使用mysqli数据库检查提交表单输入

Question

When I type a code into my form I want my PHP code to check on submit that the code exists in the database and then run MySqli query. I have tried to do that but I get error Cannot use isset() on the result of an expression (you can use "null !== expression" instead) I have Googled the problem but not a single one did help me to solve or understand my problem.

FORM

<p><b>Skriv in din laddkod nedan och tryck på "Ladda"</b></p>
<form action="laddaklar.php" method="post">
<input type="text" name="laddkod"/>
<input type="submit" name="submit" value="Ladda" />
</form>

PHP

<?php 

session_start();

    $mysqli = NEW MySQLI ('localhost', 'root', '', 'ph');

    $laddkod = isset($_POST['laddkod']) ? $_POST['laddkod'] : '';



    $kod= "SELECT refill from card_refill"; 
    $result = $mysqli->query($kod);


    if(isset($_POST['submit'] && $laddkod==$result)){


     $resultSet = $mysqli->query ("UPDATE card_credit SET value= value + (select credit from card_refill WHERE refill='" . $_POST['laddkod'] . "') WHERE card_id = '" . $_SESSION['card'] . "' ");

 echo "<b>Ditt kort har laddats!</b>";
}
else
{
    echo "Fel laddkod";
}

Answer 1

The error that you're getting:

Cannot use isset() on the result of an expression

Is caused by what looks like an attempt to use an expression here:

if(isset($_POST['submit'] && $laddkod==$result)){...

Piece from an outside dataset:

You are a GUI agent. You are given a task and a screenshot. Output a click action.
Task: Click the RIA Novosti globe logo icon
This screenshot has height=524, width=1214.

You have to close the isset() properly and remove the spurious extra ) :

if( isset($_POST['submit']) && $laddkod==$row['refill'] ){...
-----------------------add^  --------------------remove^

Furthermore you're not fetching any row results for the first query:

$kod= "SELECT refill from card_refill"; 
$result = $mysqli->query($kod);
$row = $result->fetch_assoc(); // The value will be in the $row array

Then you appear to never execute the UPDATE query.

---

Additionally it is not clear where you're setting $_SESSION['card'] , but you will want to make sure it is set before attempting the UPDATE query.